• [TASK DIRECTIONS] Look through the records below for the line with "Click the root-level docker-compose.yml entry". Return that line and each one after it up to and including the line with "The width and", exactly.

• [MATERIALS PROVIDED]

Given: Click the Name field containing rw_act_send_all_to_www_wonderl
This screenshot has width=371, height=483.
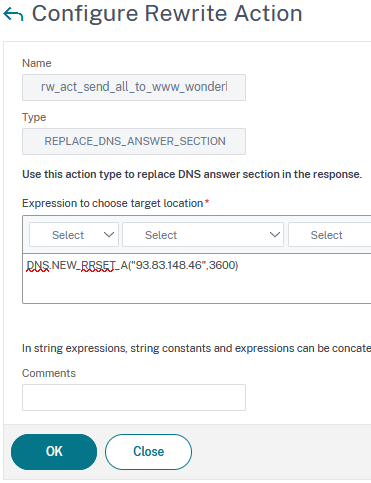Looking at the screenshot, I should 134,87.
...
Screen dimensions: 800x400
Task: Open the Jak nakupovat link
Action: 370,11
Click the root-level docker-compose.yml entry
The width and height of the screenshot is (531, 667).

• [EXERCISE RESPONSE]
Click the root-level docker-compose.yml entry
The width and height of the screenshot is (531, 667).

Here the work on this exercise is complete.